Monday, September 6th, 2021
Mid-morning in London. Sun at last pushing aside the drab grey cloud-cover that’s subdued the spirits this past week.
Two years ago today, I was losing consciousness in the body repair shop at Bart’s Hospital. When, four and a half hours later, a kind anaesthetist returned me to the world, I had two new devices inside me. No longer could I say I was made entirely by Mr and Mrs Palin. I was now made by Mr and Mrs Palin and Edwards Lifesciences of Irvine, California, whose valve and annuloplasty ring I now sported.
I became a little emotional when I was told this news. I wanted to fly out to Irvine California and grasp the hand of whoever it was made the bits that were keeping me alive.
But convalescence and Covid put paid to all that, and I have not yet taken myself and my new attachments anywhere at all.
Though touted on television as the Great Traveller, the furthest I’ve been in the two years since my surgery is just south of Cambridge.
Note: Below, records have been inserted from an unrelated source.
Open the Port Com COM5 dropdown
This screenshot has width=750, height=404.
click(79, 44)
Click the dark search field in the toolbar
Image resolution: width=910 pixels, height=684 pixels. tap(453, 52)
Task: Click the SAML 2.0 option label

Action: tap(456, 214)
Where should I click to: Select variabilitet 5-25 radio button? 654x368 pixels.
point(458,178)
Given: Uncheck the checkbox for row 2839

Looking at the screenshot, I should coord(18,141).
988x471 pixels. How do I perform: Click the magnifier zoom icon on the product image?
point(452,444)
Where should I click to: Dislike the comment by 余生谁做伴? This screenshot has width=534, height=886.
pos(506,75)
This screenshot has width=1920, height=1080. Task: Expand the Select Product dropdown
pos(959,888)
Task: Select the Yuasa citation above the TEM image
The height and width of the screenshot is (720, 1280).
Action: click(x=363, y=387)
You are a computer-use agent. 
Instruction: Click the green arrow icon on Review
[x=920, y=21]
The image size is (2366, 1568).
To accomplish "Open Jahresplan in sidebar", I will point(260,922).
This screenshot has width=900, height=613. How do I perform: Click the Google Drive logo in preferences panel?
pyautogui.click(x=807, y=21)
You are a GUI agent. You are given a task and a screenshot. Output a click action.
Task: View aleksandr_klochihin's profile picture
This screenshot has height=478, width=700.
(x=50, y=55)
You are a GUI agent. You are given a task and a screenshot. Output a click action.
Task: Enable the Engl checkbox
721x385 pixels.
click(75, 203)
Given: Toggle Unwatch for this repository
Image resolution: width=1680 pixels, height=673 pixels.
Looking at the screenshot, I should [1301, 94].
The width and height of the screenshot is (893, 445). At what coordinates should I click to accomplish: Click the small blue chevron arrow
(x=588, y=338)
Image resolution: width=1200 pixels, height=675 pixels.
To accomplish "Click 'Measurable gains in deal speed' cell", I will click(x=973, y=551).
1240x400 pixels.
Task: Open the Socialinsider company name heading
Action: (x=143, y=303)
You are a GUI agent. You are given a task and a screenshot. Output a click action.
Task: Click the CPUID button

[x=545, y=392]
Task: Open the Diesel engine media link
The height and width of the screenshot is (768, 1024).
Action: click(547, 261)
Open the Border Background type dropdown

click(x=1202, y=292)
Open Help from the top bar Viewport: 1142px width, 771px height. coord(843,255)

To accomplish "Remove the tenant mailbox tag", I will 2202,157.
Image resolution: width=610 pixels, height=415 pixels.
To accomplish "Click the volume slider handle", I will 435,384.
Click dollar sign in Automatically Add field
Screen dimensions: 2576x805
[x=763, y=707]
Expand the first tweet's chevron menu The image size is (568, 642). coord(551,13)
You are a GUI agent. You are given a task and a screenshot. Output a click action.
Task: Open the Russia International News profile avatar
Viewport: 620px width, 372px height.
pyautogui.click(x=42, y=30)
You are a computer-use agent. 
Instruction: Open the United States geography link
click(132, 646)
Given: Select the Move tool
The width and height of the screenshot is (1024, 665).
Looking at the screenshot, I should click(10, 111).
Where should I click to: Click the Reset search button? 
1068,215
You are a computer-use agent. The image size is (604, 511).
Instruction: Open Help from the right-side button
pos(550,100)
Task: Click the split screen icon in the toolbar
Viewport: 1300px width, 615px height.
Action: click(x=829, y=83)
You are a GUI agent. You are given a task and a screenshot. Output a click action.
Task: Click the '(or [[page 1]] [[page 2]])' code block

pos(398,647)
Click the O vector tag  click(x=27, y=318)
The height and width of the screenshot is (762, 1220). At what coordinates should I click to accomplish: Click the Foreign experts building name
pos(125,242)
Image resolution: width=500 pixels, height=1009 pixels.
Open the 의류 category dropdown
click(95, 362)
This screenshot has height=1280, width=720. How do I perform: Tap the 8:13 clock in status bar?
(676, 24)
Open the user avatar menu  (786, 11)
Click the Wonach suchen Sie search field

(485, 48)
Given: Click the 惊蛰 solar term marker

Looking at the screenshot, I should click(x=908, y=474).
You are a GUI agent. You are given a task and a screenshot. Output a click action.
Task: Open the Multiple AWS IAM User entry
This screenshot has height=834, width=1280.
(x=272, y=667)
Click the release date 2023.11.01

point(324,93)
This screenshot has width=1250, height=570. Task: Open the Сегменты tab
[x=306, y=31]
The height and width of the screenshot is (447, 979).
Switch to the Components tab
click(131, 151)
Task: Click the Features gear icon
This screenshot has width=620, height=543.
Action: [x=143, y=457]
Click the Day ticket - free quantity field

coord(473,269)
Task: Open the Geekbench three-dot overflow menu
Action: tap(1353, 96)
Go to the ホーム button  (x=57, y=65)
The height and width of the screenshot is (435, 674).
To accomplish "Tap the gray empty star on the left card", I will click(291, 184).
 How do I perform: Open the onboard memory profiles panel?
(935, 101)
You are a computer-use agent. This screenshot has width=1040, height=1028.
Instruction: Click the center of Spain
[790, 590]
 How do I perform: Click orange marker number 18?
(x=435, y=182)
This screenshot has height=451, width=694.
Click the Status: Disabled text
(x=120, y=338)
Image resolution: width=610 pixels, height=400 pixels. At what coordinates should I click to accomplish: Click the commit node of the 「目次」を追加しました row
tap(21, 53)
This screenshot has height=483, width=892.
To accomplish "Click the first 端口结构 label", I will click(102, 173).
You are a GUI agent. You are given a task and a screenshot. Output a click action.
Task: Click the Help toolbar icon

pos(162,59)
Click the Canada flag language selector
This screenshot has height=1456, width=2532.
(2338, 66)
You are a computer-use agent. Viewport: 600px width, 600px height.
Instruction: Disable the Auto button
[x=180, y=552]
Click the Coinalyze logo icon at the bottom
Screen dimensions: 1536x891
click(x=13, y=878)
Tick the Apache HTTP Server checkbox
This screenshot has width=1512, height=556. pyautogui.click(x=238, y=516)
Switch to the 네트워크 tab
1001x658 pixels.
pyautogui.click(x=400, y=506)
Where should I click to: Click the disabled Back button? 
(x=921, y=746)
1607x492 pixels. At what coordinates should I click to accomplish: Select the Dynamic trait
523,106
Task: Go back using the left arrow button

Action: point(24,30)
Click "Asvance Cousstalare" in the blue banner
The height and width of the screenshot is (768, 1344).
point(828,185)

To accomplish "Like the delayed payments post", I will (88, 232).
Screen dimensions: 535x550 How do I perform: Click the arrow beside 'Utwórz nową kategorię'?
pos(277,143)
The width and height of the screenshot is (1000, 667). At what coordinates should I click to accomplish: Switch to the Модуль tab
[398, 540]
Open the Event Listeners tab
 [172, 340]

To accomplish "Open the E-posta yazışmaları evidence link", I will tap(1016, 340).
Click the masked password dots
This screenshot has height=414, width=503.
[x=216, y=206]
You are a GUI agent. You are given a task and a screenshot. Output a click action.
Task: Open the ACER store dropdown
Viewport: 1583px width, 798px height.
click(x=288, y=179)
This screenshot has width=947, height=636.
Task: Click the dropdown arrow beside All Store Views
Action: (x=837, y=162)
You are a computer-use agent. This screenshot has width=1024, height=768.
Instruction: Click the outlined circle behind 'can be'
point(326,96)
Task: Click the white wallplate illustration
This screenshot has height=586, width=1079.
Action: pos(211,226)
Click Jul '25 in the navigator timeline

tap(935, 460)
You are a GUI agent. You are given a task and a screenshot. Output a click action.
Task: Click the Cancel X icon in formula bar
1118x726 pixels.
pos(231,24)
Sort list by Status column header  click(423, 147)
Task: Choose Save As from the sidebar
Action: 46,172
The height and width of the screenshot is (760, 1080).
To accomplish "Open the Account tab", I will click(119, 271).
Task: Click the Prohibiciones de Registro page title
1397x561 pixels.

It’s nothing physical. Thanks to my transformed ticker, I have never felt better or stronger. It’s that travelling anywhere further than just south of Cambridge has overnight become not only less easy, but way less appealing. There was a time when jumping on a train or even an aeroplane was to be plucked from the everyday mundane world and taken somewhere magical. Now there’s far more process to go through. There are rules about travelling. Forms and jabs and internal debates about masking or not masking and flying or not flying. And as soon as the rules are relaxed at all, everyone makes for the exit.
I found myself wanting to get away from people who were trying to get away.
So I’ve stayed at home. Working on a new book about my Great-Uncle Harry, re-visiting and relishing old journeys, walking over Parliament Hill, reading, taking pleasure in the change of seasons, enjoying the company of my family and realising how blessed we are to have Archie and Wilbur and Albert and Rose growing up around us.
I know my feet will itch again sometime, but for now, taking things slowly means enjoying them more.